If only the whole world used Softplan as their one and only one software application, then I would be more receptive to what you are saying. Since it is not, many personal and professional uses of computers are moving to different devices and OSes since the days of 95% Windows OS share for internet connected devices. The transition cannot happen fast enough and I don't even think MS would care as they have pivoted away from the Windows OS business a few years ago.
I am a Mac fan since the first one, but i am not that hardcore fanboi to ignore the realities of the computing world.
Macs are still missing a lot of software that only exists in Windows. Plain and simple.
Also, Apple its not making it easy for everyone to adopt them. Example, i need a new Mac and i like the Studio, but not only is that thing grossly overpriced, apple in the typical consumer hostile way, made that system almost impossible to open up just so you can dust it off. Imagine having to take the time to unplug, carry it to an apple store just to have it duested off. Worse, you will have to pay for that if out of applecare coverage.
I have a feeling when SteamOS officially launches their desktop OS that Windows will take a bit of a hit.

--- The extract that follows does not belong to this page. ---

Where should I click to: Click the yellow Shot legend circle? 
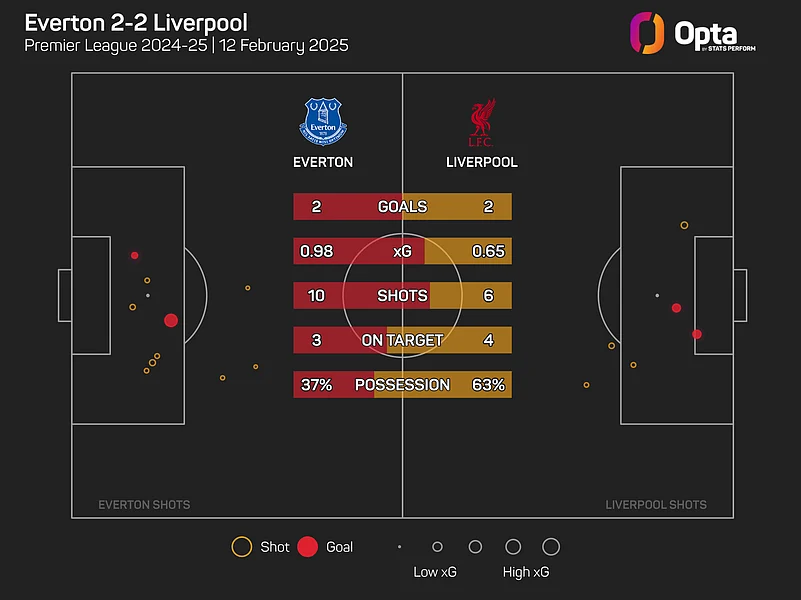(x=241, y=547)
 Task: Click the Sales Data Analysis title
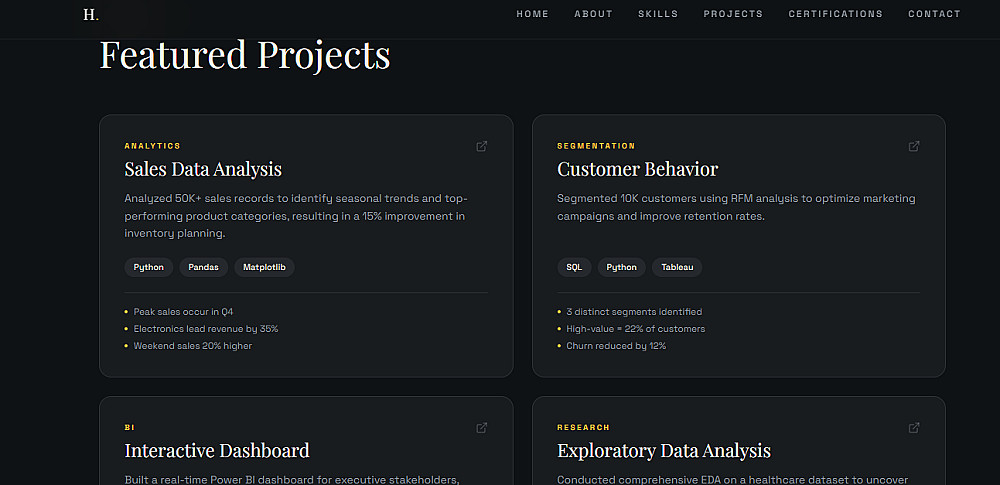[x=203, y=169]
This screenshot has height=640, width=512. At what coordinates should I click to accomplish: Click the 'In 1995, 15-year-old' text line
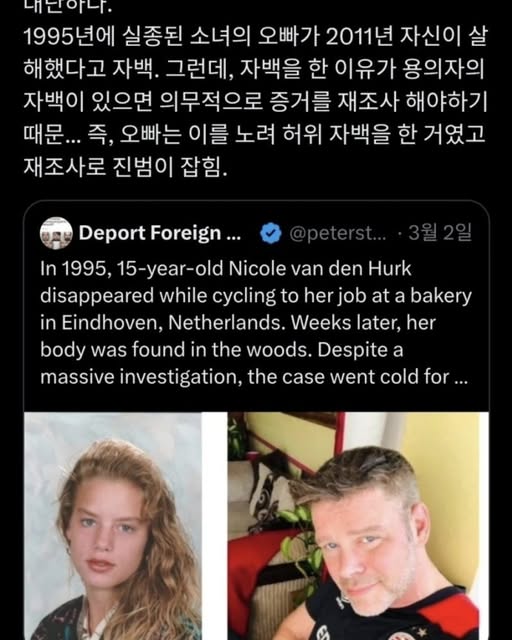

Well, you still need the likes of Adobe and even MS to release their programs on Linux and clearly, they dont have such plans.

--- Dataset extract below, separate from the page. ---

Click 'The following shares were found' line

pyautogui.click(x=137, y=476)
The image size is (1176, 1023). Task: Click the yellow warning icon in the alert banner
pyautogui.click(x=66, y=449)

Never share an EFI partition with Windows. This has been the case since Windows 8 got released.
Well, I did a test drive on an Alpha workstation by installing NT, so i will say, way before that.

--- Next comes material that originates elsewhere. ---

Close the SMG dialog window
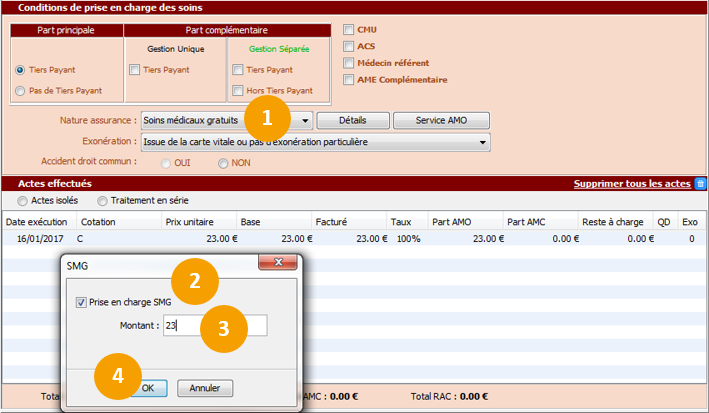Screen dimensions: 709x413 pyautogui.click(x=277, y=262)
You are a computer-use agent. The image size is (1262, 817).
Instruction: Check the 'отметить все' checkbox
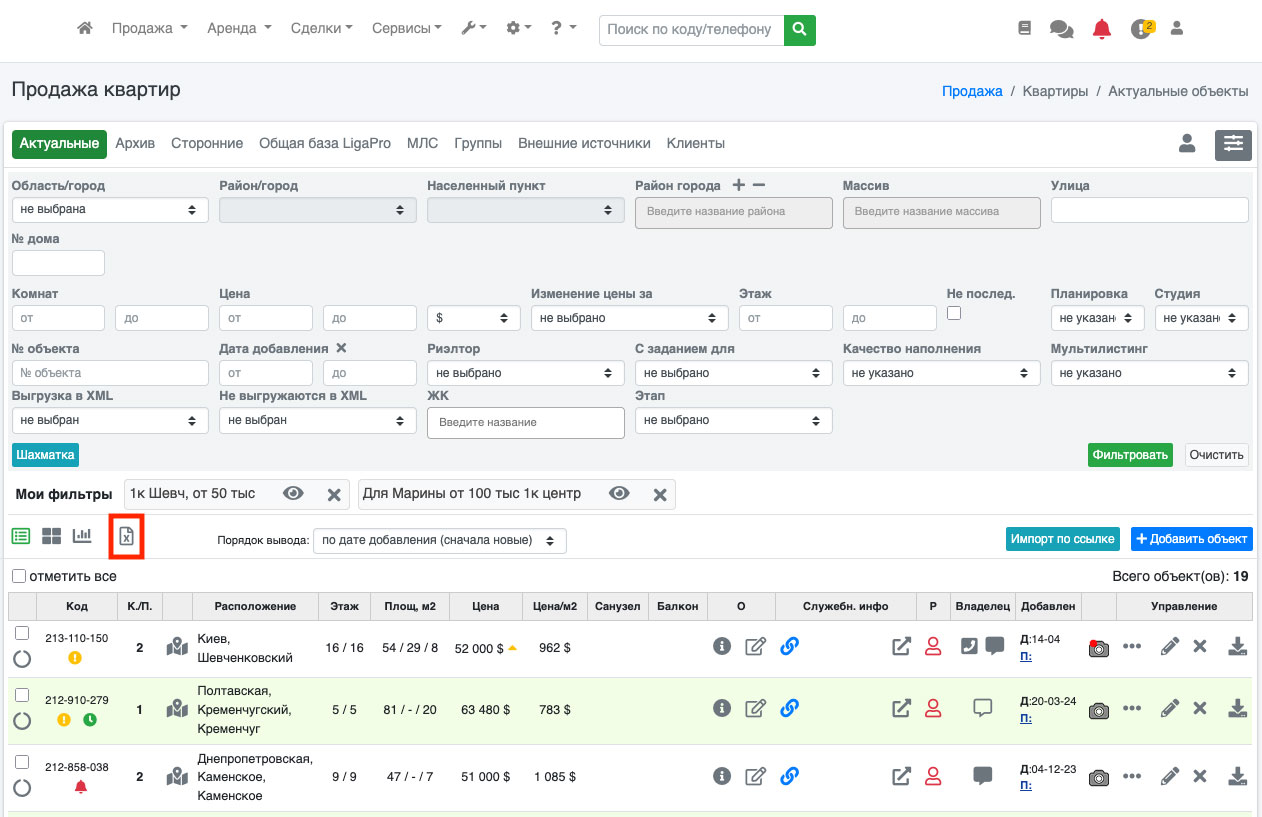point(19,576)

Yes please! Although, that might only add to my biggest gripe with Linux, segmentation. If everyone just came together and made one unified Linux desktop distro, it could run circles around Windows. It already does as a server OS.
Amen. As a huge fan of Linux, sadly I agree, their segmentation is their worst enemy.
As more stuff goes web-based, that support is unnecessary
In the future? Yes, but currently , all of the programs that i have tested, the web version is always trailing the full client.
and honestly what MS seems to be pushing for, even in it's own suite of apps. Office on a web browser is looking an awful lot like Office the standalone suite
But its lacking a lot of features, like PST in Outlook.